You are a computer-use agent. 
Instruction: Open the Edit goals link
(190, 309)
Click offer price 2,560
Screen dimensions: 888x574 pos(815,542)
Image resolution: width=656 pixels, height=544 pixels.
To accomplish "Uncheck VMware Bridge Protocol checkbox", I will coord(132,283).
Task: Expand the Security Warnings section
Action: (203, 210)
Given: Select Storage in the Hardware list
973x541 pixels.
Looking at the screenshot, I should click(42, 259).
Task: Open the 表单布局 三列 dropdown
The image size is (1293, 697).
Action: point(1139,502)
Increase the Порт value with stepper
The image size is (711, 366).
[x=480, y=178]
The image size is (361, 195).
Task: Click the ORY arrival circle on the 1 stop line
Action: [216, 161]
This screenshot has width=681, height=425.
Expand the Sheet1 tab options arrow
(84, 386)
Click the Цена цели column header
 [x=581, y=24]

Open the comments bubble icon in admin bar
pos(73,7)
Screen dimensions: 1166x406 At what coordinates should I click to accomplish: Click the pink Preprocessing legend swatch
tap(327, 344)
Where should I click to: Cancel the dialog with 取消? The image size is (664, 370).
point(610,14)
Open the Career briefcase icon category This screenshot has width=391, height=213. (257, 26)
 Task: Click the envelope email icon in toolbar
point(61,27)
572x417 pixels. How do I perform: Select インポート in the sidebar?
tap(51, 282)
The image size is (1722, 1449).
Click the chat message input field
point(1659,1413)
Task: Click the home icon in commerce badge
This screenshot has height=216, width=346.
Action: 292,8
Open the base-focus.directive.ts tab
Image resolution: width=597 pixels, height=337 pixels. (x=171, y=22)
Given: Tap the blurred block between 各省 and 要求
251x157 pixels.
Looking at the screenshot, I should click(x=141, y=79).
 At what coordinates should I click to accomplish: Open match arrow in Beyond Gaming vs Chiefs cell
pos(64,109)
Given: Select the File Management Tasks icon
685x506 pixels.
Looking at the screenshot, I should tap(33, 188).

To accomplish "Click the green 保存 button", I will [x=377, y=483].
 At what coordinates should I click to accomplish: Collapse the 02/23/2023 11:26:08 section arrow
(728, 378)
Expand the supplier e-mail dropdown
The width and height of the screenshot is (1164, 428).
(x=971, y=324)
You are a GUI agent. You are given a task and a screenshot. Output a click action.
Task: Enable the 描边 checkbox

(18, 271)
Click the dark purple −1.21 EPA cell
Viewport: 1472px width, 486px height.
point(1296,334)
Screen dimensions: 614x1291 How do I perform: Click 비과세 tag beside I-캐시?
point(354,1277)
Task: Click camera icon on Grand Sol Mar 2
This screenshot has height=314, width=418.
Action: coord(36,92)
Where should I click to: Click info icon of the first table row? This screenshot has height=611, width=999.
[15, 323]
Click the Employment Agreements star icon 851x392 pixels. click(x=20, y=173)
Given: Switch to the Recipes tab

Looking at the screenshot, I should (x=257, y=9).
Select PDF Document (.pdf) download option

#### WORK ORDER:
I need each line from the listing where the word "agent" occurs.

#### RESULT:
You are a computer-use agent. 
You are a GUI agent. You are given a task and a screenshot. Output a click action.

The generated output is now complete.